§ Stored data
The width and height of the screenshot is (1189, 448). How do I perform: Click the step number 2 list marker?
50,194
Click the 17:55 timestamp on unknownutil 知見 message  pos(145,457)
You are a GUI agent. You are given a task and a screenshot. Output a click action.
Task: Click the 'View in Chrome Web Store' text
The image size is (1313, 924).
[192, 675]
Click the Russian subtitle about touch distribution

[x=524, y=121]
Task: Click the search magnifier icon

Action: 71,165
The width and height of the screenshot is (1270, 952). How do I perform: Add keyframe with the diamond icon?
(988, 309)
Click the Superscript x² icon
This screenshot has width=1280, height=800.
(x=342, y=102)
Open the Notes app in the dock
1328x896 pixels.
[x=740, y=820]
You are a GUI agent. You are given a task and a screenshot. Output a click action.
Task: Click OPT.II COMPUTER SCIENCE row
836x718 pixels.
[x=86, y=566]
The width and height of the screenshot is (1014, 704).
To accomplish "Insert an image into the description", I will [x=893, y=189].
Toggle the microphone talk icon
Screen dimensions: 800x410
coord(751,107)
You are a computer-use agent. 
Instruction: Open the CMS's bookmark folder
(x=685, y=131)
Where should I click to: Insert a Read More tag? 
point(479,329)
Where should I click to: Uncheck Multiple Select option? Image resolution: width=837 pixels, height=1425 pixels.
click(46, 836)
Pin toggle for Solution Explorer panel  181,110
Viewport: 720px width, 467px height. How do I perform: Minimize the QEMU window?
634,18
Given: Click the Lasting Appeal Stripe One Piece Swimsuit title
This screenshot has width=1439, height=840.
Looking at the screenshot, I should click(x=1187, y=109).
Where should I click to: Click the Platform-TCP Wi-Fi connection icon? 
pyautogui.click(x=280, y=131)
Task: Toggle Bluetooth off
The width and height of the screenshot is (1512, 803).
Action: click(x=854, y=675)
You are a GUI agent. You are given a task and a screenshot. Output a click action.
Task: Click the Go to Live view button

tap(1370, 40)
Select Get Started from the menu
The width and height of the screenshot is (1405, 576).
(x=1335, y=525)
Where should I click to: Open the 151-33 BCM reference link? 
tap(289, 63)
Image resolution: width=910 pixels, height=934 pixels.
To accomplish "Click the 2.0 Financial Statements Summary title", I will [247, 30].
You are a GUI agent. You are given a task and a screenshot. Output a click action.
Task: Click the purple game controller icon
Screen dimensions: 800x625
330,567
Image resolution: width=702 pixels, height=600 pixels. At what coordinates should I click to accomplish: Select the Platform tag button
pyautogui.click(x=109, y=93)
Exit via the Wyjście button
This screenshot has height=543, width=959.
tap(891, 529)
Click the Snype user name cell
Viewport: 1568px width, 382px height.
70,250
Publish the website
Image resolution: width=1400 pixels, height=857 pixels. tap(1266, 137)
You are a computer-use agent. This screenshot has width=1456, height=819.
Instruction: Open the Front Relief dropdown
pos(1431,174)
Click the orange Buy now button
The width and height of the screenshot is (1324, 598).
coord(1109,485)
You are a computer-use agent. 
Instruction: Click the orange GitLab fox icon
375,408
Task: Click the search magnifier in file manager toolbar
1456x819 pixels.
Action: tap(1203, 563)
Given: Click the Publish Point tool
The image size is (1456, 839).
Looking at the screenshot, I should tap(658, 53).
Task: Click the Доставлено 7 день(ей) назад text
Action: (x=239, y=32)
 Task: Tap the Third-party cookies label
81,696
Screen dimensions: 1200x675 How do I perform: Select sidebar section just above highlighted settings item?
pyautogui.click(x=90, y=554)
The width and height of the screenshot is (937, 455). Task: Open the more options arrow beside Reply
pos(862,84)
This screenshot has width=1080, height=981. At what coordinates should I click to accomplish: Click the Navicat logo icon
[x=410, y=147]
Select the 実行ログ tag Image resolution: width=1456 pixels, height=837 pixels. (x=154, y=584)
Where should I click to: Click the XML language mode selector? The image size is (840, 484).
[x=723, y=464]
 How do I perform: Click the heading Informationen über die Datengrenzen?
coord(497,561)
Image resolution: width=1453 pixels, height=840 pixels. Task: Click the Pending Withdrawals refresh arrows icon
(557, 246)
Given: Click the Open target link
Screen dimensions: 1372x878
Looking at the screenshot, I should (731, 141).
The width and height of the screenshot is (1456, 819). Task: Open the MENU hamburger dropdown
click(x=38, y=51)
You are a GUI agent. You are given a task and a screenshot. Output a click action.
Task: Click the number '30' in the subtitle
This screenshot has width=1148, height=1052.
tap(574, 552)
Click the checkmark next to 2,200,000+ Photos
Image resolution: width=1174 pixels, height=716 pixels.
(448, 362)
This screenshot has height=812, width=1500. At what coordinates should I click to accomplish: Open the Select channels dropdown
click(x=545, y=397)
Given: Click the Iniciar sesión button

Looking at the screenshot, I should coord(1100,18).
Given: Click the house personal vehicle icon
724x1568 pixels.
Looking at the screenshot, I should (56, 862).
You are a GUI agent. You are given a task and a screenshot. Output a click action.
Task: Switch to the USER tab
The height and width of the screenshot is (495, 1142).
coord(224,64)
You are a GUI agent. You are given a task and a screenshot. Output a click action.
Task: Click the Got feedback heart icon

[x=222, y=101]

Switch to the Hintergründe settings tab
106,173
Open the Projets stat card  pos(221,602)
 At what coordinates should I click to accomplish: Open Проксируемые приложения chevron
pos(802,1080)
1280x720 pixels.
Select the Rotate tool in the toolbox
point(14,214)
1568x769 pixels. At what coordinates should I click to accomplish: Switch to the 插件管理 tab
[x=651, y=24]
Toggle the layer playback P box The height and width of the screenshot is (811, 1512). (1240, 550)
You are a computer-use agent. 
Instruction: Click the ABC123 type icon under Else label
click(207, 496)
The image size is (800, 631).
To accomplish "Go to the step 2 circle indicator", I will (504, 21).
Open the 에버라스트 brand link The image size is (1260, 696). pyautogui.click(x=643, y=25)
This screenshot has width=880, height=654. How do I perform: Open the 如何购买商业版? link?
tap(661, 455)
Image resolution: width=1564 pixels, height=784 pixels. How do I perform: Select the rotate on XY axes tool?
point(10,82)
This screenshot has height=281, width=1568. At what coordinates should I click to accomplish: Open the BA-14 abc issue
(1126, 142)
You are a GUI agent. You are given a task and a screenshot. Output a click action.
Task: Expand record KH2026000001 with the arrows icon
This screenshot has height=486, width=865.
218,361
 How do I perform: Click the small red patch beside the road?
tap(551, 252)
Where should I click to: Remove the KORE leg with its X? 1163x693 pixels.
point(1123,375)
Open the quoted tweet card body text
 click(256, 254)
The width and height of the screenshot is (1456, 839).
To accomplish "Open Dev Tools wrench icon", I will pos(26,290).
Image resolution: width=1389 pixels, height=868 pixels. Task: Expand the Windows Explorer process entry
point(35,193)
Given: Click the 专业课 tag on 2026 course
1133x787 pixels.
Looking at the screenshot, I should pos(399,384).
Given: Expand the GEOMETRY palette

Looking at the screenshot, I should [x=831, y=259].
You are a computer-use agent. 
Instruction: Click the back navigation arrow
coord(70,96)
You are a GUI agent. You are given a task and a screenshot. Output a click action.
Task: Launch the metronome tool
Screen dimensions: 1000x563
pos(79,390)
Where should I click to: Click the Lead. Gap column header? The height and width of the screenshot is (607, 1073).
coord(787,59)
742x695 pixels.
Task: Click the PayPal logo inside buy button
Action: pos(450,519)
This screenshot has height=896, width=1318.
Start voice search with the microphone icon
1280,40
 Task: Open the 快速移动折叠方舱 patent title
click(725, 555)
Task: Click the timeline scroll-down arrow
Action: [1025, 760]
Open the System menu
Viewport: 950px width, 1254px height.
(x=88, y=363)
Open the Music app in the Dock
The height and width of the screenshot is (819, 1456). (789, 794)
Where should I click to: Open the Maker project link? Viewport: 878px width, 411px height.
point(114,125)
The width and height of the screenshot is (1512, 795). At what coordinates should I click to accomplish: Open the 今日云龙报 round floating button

§ Exercise description
Could you rewrite everything from the start of the listing down to the line containing "coord(751,107)", replacing "GUI agent" with "GUI assistant" and leaving every other detail unchanged?

§ Worked solution
The width and height of the screenshot is (1189, 448). How do I perform: Click the step number 2 list marker?
50,194
Click the 17:55 timestamp on unknownutil 知見 message  pos(145,457)
You are a GUI assistant. You are given a task and a screenshot. Output a click action.
Task: Click the 'View in Chrome Web Store' text
The image size is (1313, 924).
[192, 675]
Click the Russian subtitle about touch distribution

[x=524, y=121]
Task: Click the search magnifier icon

Action: 71,165
The width and height of the screenshot is (1270, 952). How do I perform: Add keyframe with the diamond icon?
(988, 309)
Click the Superscript x² icon
This screenshot has width=1280, height=800.
(x=342, y=102)
Open the Notes app in the dock
1328x896 pixels.
[x=740, y=820]
You are a GUI assistant. You are given a task and a screenshot. Output a click action.
Task: Click OPT.II COMPUTER SCIENCE row
836x718 pixels.
[x=86, y=566]
The width and height of the screenshot is (1014, 704).
To accomplish "Insert an image into the description", I will [x=893, y=189].
Toggle the microphone talk icon
Screen dimensions: 800x410
coord(751,107)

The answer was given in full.